Type I interferons induce proteins susceptible to act as thyroid receptor (TR) corepressors and to signal the TR for destruction by the proteasome: possible etiology for unexplained chronic fatigue.

In some patients complaining of chronic fatigue such as those suffering from the chronic fatigue syndrome (CFS), no underlying physical cause can be clearly identified and they typically present a normal thyroid function. Several studies indicate a dysregulation in the type I interferons (IFN-alpha/beta) pathway in CFS resulting in a sustained upregulation of 2('),5(')-oligoadenylate synthetases (2-5OAS). Likewise, patients treated with IFN-alpha/beta usually complain of severe fatigue as a limiting side effect. Beside the 2-5OAS, IFN-alpha/beta induce also the expression of three closely related proteins of unknown function termed the 2-5OAS-like (2-5OASL) proteins.
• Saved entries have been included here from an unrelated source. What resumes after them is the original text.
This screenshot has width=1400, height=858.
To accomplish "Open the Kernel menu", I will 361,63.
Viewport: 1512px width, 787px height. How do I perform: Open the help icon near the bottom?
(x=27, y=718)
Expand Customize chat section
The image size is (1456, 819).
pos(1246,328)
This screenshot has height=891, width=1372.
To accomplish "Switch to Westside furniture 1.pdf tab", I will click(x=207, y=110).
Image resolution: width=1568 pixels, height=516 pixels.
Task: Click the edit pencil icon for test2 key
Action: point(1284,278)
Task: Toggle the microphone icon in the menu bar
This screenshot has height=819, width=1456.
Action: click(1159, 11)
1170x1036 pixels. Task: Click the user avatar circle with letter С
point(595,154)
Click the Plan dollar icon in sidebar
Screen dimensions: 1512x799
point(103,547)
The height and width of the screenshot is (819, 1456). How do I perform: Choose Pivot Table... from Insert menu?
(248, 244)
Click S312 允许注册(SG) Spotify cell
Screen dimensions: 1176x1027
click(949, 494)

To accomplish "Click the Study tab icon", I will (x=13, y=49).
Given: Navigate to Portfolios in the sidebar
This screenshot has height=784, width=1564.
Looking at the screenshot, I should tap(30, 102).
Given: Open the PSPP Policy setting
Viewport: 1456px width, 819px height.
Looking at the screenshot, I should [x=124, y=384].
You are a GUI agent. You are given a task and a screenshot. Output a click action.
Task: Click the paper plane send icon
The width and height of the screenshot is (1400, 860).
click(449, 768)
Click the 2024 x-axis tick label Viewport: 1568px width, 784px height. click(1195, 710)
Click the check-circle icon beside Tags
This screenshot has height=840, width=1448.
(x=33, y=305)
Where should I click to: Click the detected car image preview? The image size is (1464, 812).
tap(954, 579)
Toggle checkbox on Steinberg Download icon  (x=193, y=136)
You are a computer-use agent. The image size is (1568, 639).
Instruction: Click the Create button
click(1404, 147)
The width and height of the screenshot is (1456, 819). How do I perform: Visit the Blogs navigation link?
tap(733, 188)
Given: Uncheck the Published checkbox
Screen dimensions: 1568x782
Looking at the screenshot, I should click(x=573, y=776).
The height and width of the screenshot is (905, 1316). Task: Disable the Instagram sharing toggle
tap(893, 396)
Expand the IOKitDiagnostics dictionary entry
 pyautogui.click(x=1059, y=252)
The amino acid sequences of the 2-5OASL proteins display 96% identity with the partial sequence of the thyroid receptor interacting protein (TRIP) 14, further contain two typical thyroid hormone receptor (TR) coregulator domains and feature two ubiquitin C-terminal domains. From these observations, we raise the hypothesis that the 2-5OASL proteins are TRIPs capable of, respectively, repressing TR transactivation and/or signaling the receptor for destruction by the proteasome. Such molecular mechanisms could explain the development of a clinical hypothyroid state in presence of a normal thyroid function.